Top of Passage
Kill Trump: Invoke the 25th -- A Revolution of the Human Spirit
Obviously, in the vein of protest novels, such as Civil Disobedience, Invisible Man, and The Souls of Black Folk, comes Kill Trump: Invoke the 25th -- A Revolution of the Human Spirit.
Remarkably, the story begins onboard the R.M.S. Titanic as it mysteriously sets sails across the Atlantic with its very well known cast of characters: Captain J. Smith, Mr. Bruce Ismay, the managing director of White Star Line, John Jacob Astor and his new eighteen year old wife, Madeline, Mr. Guggenheim and 'The Unsinkable' Molly Brown. But as we quickly realize there are new passengers, the G-8, the Big Three automakers from Detroit, the Titans of Wall Street, and the Pope, the Ayatollah, and the Rabbi of Israel.
Bickering and fighting ensue -- as the new passengers can't seem to understand that they they are actually on the real R.M.S. Titanic, and that their decisions will affect the outcome of their journeys.
With billions of passengers inside her steel belly.
From there?
Kill Trump: A Revolution of the Human Spirit moves like Slaughterhouse Five back and forth through time. The Merry Pranksters and Ken Kesey travel down the highways and bi-ways of life itself on Furthur II playing their pranks designed to bring satori (or enlightenment) to those that they meet.
But the pressure is on! It's the mid-twentieth century! Recessions. Depressions. Millions migrating from the Greenhouse Effect. Incurable diseases. Madmen Politicians. Brawny Corporations. Terrorism.
Ultimately, Kill Trump: Invoke the 25th -- A Revolution of the Human Spirit shows the stark choices that we face in America and even the rest of the world, and asks important questions such as: Will we have a discontinuous moment in history, or will we witness our collective demise?
Bottom of Passage
Top of The data
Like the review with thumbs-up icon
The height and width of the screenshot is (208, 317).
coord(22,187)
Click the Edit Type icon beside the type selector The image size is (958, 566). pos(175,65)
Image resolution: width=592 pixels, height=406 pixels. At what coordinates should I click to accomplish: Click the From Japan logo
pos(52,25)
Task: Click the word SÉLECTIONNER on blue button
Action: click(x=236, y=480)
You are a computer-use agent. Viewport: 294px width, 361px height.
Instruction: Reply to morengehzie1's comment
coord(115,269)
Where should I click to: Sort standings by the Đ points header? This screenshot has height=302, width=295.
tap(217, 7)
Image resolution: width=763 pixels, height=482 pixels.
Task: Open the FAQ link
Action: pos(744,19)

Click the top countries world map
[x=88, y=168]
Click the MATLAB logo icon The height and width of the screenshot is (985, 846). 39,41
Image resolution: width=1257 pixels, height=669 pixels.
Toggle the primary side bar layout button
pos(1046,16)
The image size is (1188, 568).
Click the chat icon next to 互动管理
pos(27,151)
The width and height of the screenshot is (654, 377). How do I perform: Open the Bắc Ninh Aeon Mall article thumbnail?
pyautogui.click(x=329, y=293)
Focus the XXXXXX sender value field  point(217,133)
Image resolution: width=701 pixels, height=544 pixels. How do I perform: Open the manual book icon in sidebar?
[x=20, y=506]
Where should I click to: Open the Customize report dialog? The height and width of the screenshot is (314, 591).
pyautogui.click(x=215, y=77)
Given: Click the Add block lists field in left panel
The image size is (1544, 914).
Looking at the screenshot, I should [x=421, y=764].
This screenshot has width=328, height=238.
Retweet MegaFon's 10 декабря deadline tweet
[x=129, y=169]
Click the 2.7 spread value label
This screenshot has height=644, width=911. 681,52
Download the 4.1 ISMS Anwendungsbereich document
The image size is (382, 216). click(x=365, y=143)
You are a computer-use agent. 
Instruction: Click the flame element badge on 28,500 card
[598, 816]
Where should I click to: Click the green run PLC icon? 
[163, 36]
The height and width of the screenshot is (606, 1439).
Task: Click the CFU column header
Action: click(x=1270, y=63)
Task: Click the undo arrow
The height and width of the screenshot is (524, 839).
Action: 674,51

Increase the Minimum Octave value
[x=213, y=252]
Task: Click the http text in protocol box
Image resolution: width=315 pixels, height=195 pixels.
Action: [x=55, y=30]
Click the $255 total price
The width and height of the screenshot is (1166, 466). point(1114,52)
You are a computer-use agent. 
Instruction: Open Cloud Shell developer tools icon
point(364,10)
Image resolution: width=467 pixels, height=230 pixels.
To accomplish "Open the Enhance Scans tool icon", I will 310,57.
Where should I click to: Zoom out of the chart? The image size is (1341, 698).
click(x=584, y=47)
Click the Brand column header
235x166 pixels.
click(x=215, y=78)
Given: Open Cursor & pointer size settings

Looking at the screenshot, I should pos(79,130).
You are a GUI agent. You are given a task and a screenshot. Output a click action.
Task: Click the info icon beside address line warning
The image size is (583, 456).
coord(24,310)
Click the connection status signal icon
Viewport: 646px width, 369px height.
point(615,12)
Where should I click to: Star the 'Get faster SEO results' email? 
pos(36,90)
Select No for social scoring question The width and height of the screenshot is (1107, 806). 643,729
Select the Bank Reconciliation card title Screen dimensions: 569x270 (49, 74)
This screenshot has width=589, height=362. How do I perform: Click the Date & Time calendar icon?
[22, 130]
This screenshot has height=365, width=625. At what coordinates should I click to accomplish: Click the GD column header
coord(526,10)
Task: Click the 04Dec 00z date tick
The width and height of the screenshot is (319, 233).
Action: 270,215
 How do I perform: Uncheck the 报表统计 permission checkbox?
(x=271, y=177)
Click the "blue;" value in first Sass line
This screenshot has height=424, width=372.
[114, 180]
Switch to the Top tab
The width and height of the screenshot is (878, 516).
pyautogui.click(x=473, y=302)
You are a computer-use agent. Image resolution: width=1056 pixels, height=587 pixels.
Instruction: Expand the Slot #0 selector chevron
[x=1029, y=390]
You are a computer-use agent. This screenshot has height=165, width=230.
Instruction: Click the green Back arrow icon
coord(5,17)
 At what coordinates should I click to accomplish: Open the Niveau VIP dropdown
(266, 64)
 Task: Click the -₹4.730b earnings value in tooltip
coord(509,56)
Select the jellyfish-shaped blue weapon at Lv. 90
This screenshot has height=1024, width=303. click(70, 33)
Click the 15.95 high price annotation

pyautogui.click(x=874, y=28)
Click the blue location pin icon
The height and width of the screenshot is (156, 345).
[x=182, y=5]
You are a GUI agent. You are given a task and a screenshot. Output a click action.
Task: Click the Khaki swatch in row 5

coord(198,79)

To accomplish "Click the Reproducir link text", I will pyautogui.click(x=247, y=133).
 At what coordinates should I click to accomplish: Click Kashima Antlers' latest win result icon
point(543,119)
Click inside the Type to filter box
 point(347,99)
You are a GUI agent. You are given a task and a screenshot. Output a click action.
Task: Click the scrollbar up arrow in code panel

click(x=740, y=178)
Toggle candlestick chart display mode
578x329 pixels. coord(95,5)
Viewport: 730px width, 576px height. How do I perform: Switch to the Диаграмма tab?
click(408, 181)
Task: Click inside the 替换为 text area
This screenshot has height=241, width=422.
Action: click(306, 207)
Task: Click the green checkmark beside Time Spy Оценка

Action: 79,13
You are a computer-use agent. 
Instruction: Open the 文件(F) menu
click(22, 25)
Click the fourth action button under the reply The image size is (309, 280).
Bottom of The data
◆ **Problem to solve**
According to the book description, what causes the bickering and fighting among the new passengers on the Titanic?

◆ **Task output**
The new passengers can't seem to understand that they are actually on the real R.M.S. Titanic. They also don't grasp that their decisions will affect the outcome of their journeys.